Good forestry practices during timber harvests are essential to protecting streams and reducing erosion. The Virginia SHARP Logger Program works with logging professionals to provide education regarding sustainable harvesting methods, mitigating problems that directly affect water quality during timber harvests.

Housed within Virginia Cooperative Extension and the College of Natural Resources and Environment, the SHARP Logger Program trains logging businesses in science-based practices that protect water while keeping working forests economically viable.

“One of the big things we focus on is best management practices for protecting water quality on timber harvests,” said Scott Barrett, an associate professor in the Department of Forest Resources and Environmental Conservation.
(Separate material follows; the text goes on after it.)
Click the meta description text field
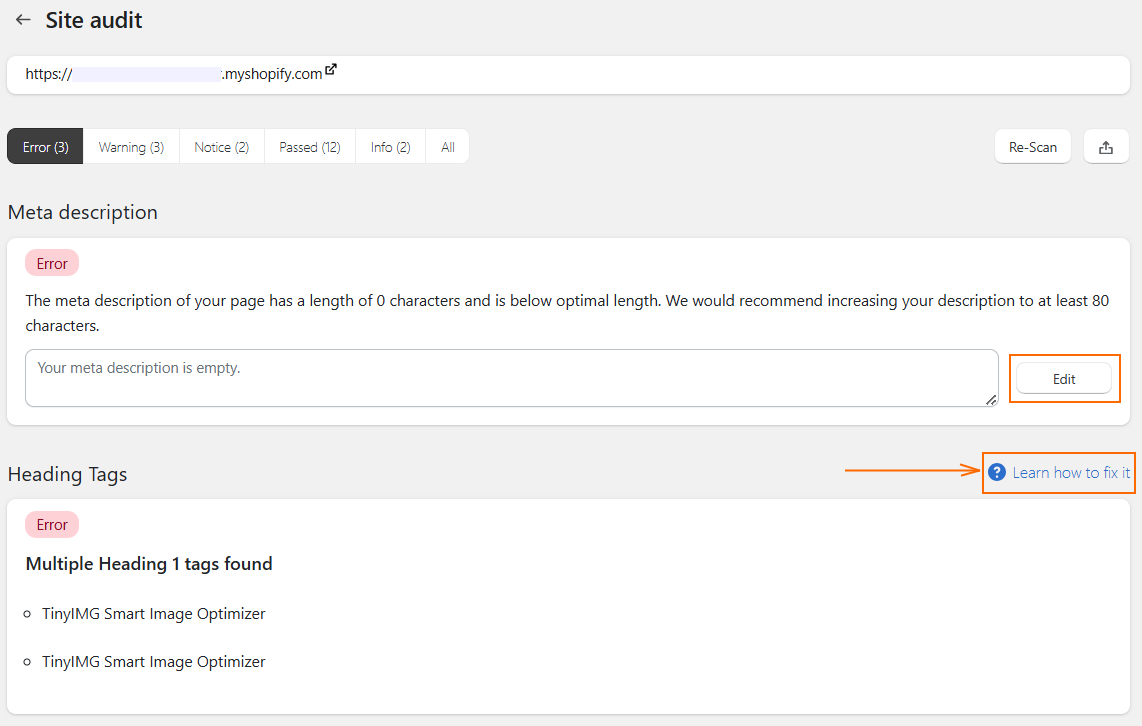Image resolution: width=1142 pixels, height=726 pixels. [511, 378]
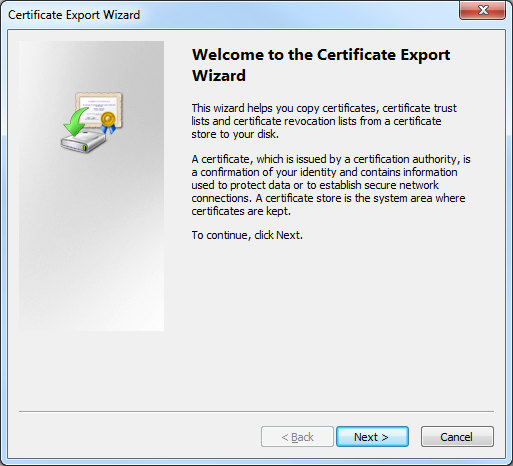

Streamside Management Zones and riparian buffers are central to SHARP Logger training. Loggers learn how to identify protected stream areas, maintain vegetated buffers, and plan harvests so that roads, skid trails, and log landings do not compromise water quality.
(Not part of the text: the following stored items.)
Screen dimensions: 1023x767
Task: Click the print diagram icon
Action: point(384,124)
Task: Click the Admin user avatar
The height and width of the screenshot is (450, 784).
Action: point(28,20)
“Buffers along streams are a big part of it,” Barrett said. “It also has to do with road construction and where they put their roads and closing them out so they can reduce erosion and sedimentation.”

Best management practices taught through the program include road layout, water diversion structures on skid trails, seeding bare soil, and properly stabilizing harvest sites once operations are complete.

Surveys of SHARP Logger participants show that training results in real changes on the ground.

Barrett said one of the biggest changes reported by participants is improving implementation of best management practices to protect water quality.

These improvements compliment riparian buffer programs. Buffers established through landowner initiatives are protected and respected during harvests, while good logging practices ensure that water quality benefits are maintained even during active forest management.